Rows of pointing data:

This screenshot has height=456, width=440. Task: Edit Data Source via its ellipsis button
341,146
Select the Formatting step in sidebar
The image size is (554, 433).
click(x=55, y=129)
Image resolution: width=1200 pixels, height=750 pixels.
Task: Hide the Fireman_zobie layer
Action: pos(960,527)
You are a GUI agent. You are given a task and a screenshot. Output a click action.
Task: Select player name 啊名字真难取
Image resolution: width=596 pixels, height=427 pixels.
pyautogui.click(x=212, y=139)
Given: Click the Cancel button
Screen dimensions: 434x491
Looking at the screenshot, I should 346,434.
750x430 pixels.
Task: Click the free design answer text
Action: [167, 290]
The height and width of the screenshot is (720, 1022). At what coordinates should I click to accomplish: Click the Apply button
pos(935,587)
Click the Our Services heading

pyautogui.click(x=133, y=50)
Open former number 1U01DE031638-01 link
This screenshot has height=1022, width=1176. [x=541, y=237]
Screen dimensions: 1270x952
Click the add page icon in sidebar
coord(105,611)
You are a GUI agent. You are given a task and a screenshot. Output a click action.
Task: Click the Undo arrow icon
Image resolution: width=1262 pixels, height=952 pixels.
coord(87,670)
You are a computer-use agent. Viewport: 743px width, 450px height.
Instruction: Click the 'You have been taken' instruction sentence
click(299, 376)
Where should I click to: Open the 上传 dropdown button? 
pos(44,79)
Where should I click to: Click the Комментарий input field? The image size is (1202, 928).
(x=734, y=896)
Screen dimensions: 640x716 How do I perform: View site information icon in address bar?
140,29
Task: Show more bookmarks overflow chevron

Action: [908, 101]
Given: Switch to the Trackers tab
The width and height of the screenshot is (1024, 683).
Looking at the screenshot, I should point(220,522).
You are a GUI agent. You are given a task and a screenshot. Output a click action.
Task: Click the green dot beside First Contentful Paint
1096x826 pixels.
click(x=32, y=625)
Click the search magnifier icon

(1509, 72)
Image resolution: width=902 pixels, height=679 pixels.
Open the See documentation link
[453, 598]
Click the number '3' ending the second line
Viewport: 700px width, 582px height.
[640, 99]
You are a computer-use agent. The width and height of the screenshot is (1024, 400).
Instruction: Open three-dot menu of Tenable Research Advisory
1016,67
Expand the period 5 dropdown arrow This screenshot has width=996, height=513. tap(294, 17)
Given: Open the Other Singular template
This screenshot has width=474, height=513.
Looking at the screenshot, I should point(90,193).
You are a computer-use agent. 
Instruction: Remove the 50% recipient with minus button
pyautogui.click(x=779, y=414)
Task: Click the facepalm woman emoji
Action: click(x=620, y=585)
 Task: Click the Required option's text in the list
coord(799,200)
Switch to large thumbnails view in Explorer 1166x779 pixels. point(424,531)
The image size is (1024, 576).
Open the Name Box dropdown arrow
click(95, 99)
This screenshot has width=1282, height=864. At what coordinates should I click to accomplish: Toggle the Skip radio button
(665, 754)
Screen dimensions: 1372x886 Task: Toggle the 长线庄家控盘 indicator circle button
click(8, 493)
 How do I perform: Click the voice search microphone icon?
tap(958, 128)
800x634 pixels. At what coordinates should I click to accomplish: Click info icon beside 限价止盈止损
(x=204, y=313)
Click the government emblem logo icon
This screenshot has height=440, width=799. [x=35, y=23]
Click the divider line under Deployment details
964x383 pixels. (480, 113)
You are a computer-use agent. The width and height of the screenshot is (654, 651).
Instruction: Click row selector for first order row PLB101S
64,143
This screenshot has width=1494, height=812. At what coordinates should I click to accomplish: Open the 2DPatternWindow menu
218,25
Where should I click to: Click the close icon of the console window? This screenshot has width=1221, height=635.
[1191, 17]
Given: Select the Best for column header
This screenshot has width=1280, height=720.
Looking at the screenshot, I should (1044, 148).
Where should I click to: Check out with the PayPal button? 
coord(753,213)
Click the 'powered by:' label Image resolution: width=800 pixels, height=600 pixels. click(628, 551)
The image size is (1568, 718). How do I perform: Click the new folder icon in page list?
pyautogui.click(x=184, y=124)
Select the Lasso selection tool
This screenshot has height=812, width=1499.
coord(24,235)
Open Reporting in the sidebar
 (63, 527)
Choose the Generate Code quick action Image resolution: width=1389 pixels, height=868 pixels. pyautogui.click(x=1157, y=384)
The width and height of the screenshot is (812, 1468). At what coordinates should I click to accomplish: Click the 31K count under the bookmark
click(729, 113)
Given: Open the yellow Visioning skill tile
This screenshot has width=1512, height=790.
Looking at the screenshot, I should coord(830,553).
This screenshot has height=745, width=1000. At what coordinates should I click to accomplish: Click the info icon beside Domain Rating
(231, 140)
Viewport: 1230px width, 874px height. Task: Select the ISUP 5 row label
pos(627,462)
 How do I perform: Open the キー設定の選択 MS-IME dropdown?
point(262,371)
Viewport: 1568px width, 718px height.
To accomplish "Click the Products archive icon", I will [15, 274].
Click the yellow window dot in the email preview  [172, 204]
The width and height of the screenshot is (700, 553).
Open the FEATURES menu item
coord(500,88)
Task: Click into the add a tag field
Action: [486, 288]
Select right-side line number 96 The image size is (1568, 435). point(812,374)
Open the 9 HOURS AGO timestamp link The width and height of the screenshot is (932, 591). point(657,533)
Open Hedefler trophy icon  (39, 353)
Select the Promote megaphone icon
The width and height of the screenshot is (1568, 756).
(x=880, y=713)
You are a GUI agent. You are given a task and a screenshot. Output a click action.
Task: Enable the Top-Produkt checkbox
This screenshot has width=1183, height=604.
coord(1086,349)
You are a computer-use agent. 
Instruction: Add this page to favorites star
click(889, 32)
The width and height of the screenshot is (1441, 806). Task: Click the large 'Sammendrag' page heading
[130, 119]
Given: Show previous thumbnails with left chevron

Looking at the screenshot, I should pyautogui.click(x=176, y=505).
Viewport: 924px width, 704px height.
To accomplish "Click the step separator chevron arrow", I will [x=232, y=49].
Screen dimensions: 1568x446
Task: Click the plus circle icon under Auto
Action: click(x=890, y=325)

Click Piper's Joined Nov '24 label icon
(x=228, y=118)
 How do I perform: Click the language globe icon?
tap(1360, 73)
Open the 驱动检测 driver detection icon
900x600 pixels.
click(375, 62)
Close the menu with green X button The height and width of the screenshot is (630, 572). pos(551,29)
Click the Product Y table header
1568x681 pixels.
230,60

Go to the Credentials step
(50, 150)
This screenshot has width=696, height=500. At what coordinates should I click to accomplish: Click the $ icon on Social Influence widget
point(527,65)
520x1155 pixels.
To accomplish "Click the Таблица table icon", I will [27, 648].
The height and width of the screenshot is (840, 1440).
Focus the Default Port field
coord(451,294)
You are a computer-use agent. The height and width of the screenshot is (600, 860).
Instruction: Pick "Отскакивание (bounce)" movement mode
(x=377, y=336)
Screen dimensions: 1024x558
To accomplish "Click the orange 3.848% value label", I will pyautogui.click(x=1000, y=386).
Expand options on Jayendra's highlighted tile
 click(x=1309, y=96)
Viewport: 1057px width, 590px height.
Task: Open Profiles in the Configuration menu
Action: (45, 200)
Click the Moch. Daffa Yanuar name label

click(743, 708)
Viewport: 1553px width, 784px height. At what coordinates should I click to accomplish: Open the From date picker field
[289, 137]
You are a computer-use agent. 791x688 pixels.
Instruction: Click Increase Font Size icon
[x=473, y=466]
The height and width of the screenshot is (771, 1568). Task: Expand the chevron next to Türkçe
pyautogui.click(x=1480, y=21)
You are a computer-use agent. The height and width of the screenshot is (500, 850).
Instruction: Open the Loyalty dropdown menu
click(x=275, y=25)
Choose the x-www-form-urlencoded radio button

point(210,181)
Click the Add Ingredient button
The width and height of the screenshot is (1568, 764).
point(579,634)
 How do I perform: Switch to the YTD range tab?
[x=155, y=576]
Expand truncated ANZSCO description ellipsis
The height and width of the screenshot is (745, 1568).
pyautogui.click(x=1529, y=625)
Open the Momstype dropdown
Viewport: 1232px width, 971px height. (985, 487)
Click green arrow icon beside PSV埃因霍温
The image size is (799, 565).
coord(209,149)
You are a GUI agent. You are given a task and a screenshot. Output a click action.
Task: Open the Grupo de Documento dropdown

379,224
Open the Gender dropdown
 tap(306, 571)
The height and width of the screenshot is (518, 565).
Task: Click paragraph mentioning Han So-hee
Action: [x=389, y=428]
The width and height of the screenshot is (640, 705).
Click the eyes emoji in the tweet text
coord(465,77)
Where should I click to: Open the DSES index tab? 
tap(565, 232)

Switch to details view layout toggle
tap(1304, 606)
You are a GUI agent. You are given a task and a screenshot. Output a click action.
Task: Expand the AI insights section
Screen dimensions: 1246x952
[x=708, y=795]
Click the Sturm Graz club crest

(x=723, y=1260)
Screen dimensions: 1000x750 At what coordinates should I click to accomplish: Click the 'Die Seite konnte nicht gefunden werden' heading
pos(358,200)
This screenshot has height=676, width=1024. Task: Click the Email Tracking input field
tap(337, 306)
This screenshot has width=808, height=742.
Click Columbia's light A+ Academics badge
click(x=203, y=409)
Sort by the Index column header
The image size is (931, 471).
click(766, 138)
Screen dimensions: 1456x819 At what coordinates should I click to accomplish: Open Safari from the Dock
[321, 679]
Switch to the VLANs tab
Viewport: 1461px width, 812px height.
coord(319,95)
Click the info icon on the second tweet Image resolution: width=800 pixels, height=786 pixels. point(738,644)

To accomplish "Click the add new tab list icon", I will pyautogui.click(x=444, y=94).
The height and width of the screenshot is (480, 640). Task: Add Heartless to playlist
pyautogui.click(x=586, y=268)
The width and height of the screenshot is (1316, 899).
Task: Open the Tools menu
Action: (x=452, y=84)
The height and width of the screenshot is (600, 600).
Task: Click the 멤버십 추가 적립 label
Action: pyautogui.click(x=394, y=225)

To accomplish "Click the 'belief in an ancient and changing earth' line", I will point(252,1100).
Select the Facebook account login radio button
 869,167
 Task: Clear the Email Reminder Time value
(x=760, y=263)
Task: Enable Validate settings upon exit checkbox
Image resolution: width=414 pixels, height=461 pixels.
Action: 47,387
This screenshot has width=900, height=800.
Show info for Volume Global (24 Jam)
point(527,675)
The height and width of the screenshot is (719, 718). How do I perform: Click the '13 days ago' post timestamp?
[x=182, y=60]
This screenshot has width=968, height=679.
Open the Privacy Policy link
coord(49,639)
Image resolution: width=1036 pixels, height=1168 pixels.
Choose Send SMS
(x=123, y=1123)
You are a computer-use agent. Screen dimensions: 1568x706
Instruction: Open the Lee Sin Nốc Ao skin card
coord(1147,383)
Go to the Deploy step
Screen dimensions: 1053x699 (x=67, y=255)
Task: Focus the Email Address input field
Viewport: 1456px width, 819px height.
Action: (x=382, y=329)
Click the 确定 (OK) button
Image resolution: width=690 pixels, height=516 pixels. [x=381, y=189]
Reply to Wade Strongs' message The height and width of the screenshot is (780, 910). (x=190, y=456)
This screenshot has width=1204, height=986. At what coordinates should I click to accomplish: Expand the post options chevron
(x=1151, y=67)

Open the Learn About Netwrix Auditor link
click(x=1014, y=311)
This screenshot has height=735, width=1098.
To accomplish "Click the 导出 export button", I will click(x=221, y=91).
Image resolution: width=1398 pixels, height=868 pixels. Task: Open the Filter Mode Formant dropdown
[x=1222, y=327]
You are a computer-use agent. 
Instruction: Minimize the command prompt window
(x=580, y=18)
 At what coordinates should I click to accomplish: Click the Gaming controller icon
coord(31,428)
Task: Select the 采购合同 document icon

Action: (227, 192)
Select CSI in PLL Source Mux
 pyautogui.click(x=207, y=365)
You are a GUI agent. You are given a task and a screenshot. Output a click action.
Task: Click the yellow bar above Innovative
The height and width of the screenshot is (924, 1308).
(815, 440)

Task to complete >>
Copy out the rows, starting at the line that has "The height and width of the screenshot is (719, 718)." and stopping after the line that has "pyautogui.click(x=207, y=365)". Change "Instruction" to "Goal" and leave everything else as it is.

Response to this exercise >>
The height and width of the screenshot is (719, 718). How do I perform: Click the '13 days ago' post timestamp?
[x=182, y=60]
This screenshot has width=968, height=679.
Open the Privacy Policy link
coord(49,639)
Image resolution: width=1036 pixels, height=1168 pixels.
Choose Send SMS
(x=123, y=1123)
You are a computer-use agent. Screen dimensions: 1568x706
Goal: Open the Lee Sin Nốc Ao skin card
coord(1147,383)
Go to the Deploy step
Screen dimensions: 1053x699 (x=67, y=255)
Task: Focus the Email Address input field
Viewport: 1456px width, 819px height.
Action: (x=382, y=329)
Click the 确定 (OK) button
Image resolution: width=690 pixels, height=516 pixels. [x=381, y=189]
Reply to Wade Strongs' message The height and width of the screenshot is (780, 910). (x=190, y=456)
This screenshot has width=1204, height=986. At what coordinates should I click to accomplish: Expand the post options chevron
(x=1151, y=67)

Open the Learn About Netwrix Auditor link
click(x=1014, y=311)
This screenshot has height=735, width=1098.
To accomplish "Click the 导出 export button", I will click(x=221, y=91).
Image resolution: width=1398 pixels, height=868 pixels. Task: Open the Filter Mode Formant dropdown
[x=1222, y=327]
You are a computer-use agent. 
Goal: Minimize the command prompt window
(x=580, y=18)
 At what coordinates should I click to accomplish: Click the Gaming controller icon
coord(31,428)
Task: Select the 采购合同 document icon

Action: (227, 192)
Select CSI in PLL Source Mux
 pyautogui.click(x=207, y=365)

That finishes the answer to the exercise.